**Work required**
Decide whether each statement agrees with the figure caption on innate immune cells in African trypanosomiasis: 1. Neutrophils produce IL-1β and IL-6. 2. T cells activate B cells by producing IL-10. 3. Alternatively activated macrophages suppress NO production. For each, answer yes or no and quote the words from the caption that decide it.

----- Text section -----

Figure 2.

The role of innate immune cells during African trypanosomiasis. During early trypanosome infection, a strong Th₁ immune response is initiated by the host. In the skin, neutrophils and NK cells are the first to respond to trypanosomal pathogen-associated molecular patterns (PAMPs), such as VSG and CpG DNA. Neutrophils are heavily involved in repairing the initial wound caused by the tsetse fly bite and also produce pro-inflammatory IL-1β and IL-6. NK cells produce pro-inflammatory TNF and IFN-γ that results in the classical activation of pro-inflammatory macrophages (Mθ) via iNOS activation. Macrophages can also be activated through interactions with trypanosomal PAMPs. Classically activated macrophages produce further pro-inflammatory molecules, including TNF, nitric oxide (NO), and reactive nitrogen intermediates (RNIs) and reactive oxygen intermediates (ROIs). These chemicals can directly kill trypanosomes in extravascular spaces and tissues and allows for parasite control. Macrophage secretion of TNF can also recruit and activate T cells which self-renew via autocrine IL-2 secretion. T cells produce IFN-γ to further activate macrophages and IL-4 to activate B cells. Macrophages and dendritic cells (DCs) will further activate B cells during a Th₁ response, via IL-6, IL-12, and IFN-γ, to promote the production of antibodies that can target the VSG trypanosomes, inducing waves of parasite clearance in the bloodstream. However, antigenic variation hinders the effective clearance of trypanosome populations. Macrophages can also become alternatively activated, resulting in a Th2 immunosuppressive response. Cytokines such as IL-10, IL-4, and TGF-β initiate this type of response by promoting arginase activation in macrophages. As a result, alternatively activated macrophages produce immunosuppressive IL-10 and suppress production of trypanostatic NO and IFN-γ. This promotes parasite growth and survival, leading to a chronic infection.

----- Records -----

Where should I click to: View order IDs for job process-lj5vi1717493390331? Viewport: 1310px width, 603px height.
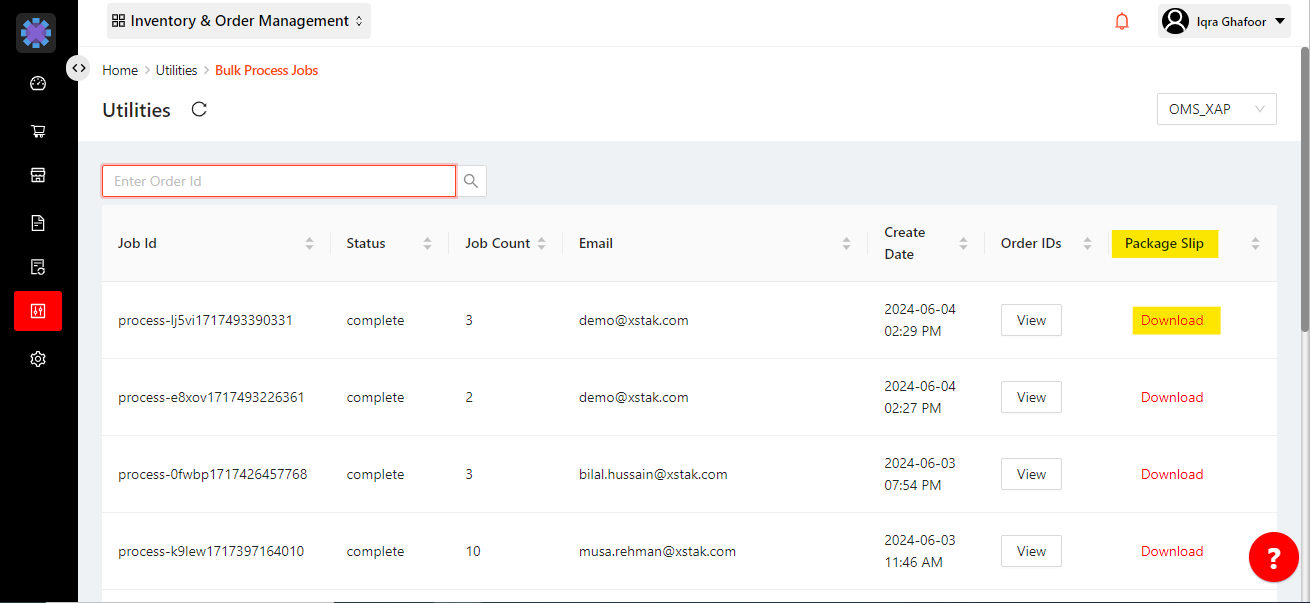pos(1031,321)
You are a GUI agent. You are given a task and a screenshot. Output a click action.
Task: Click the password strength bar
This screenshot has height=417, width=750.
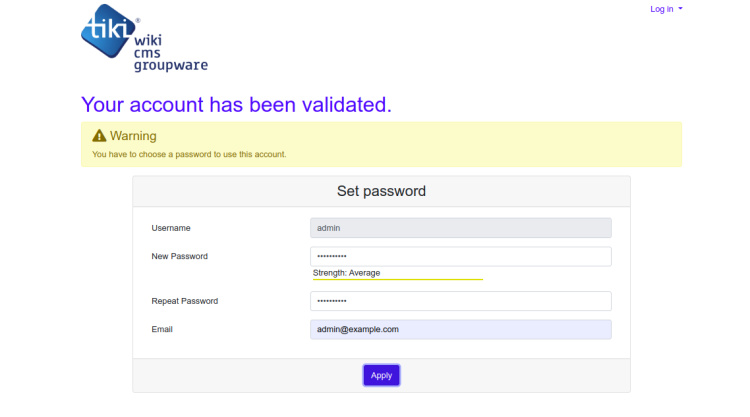397,280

-----

**Answer section**
1. Yes: "Neutrophils are heavily involved in repairing the initial wound caused by the tsetse fly bite and also produce pro-inflammatory IL-1β and IL-6."
2. No: "T cells produce IFN-γ to further activate macrophages and IL-4 to activate B cells."
3. Yes: "alternatively activated macrophages produce immunosuppressive IL-10 and suppress production of trypanostatic NO and IFN-γ."